These neighbors give their time to improve the lives of Lake Highlands’ youth. From after-school programs to mentoring and providing meals, the children of our neighborhood receive the compassion and service they need.
A convenience store robbery turned violent in 2005 when a worker was shot and killed. The owners shut down the store, and the building remained abandoned.
Every day, the pastor of Lake Highlands United Methodist Church drove past the yellow tape and thought about what God was trying to tell her; she was called to bring forth life from a place where tragedy struck.
The Rev. Jill Jackson-Sears prayed with members of her church that they would find a way to buy the building for a ministry that would give support to their neighborhood.
A church leader read the story of Jericho and how the people walked around the city seven times before the walls fell down. He told the congregation they needed to walk around the abandoned building, just as the people of Jericho, to ask God to drop down any obstacles that would keep them from getting the space and growing the ministry. They drove to the building and walked around, sang and prayed.
Now called the New Room Community Center, they started an after-school program. And through that, they found that most of their after-school kids were on free or reduced lunch. Seeing that food insecurity inspired them to start Feed Lake Highlands.
Feed Lake Highlands serves 200 households and over 700 people, once a month; about 50 families are on the waitlist.
“We wanted to feed the bodies physical food, but we also wanted to feed the minds of these after-school children,” executive director Jill Goad says. “Hunger is a community-wide problem and it requires a community-wide solution.”
A volunteer coined the term “God’s little grocery store,” for the New Room, where family members wear nametags, wait in the “conversation pit” and receive a “personal shopper” to help pick out groceries.

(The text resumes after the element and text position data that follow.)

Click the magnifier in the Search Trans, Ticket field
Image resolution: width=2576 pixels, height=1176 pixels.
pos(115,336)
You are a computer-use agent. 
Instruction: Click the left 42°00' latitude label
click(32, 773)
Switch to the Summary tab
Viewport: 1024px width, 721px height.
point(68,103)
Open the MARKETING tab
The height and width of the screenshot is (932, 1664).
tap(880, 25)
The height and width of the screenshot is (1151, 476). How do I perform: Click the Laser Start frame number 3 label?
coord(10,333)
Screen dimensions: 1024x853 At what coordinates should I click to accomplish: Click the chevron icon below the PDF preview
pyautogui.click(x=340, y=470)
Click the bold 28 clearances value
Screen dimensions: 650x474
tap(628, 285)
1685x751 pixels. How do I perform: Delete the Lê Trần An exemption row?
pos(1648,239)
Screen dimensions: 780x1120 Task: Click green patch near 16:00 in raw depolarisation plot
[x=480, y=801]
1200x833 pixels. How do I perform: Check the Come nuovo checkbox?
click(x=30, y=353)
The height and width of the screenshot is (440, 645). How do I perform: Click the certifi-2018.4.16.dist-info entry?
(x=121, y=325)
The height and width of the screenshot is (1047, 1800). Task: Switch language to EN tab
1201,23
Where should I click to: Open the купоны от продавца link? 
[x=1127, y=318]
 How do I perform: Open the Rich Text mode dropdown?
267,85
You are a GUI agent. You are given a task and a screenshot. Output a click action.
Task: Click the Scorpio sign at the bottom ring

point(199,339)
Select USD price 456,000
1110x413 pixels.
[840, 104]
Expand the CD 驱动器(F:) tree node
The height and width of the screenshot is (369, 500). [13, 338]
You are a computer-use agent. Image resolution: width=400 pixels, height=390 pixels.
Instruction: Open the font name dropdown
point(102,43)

“We want to build relationships more than anything because it’s relationships that are going to change the world. It’s relationships that are going to change the community,” Goad says.
Each family member receives about 15 pounds of food, and the New Room also provides a nurse station providing blood-pressure checks and other resources for things like smoking cessation and dental checks.
Feed Lake Highlands found that a majority of mothers in their program lacked a high-school education. That led them to reshape the after-school program to emphasize entrepreneurism.
The kids participate in lessons such as a lemonade stand that raised $1,500. They’ve made cat toys for a pet orphanage, prayer blankets for a chemo center and place mats for a prison ministry. Feed Lake Highlands also sends the children to summer camp.